The lines to reproduce from the material below are those from the one containing "You are a GUI" through the one containing "Open the Google apps grid", both included; write them out exactly and add nothing.

• Source records:
- - - - - - -

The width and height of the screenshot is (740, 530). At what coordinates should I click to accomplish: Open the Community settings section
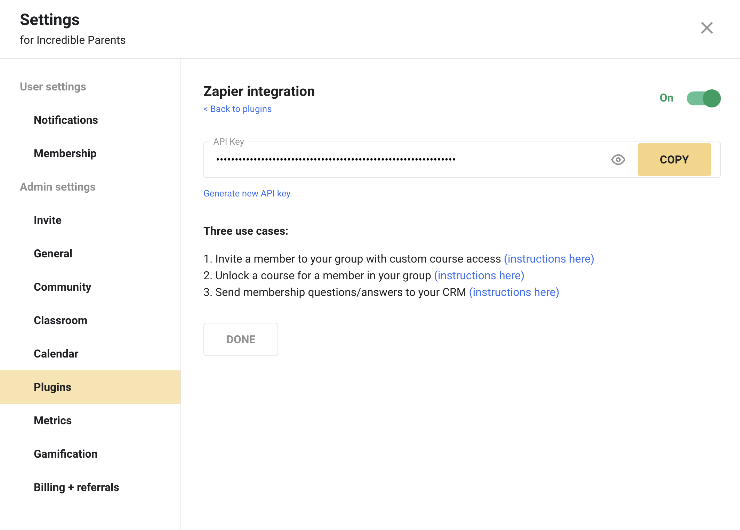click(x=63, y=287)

- - - - - - -

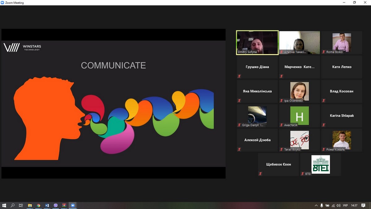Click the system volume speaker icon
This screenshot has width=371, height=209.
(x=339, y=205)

- - - - - - -

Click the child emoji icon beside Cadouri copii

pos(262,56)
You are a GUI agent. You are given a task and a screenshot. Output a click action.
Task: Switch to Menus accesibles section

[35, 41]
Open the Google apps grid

- - - - - - -

• Result:
You are a GUI agent. You are given a task and a screenshot. Output a click action.
Task: Switch to Menus accesibles section

[35, 41]
Open the Google apps grid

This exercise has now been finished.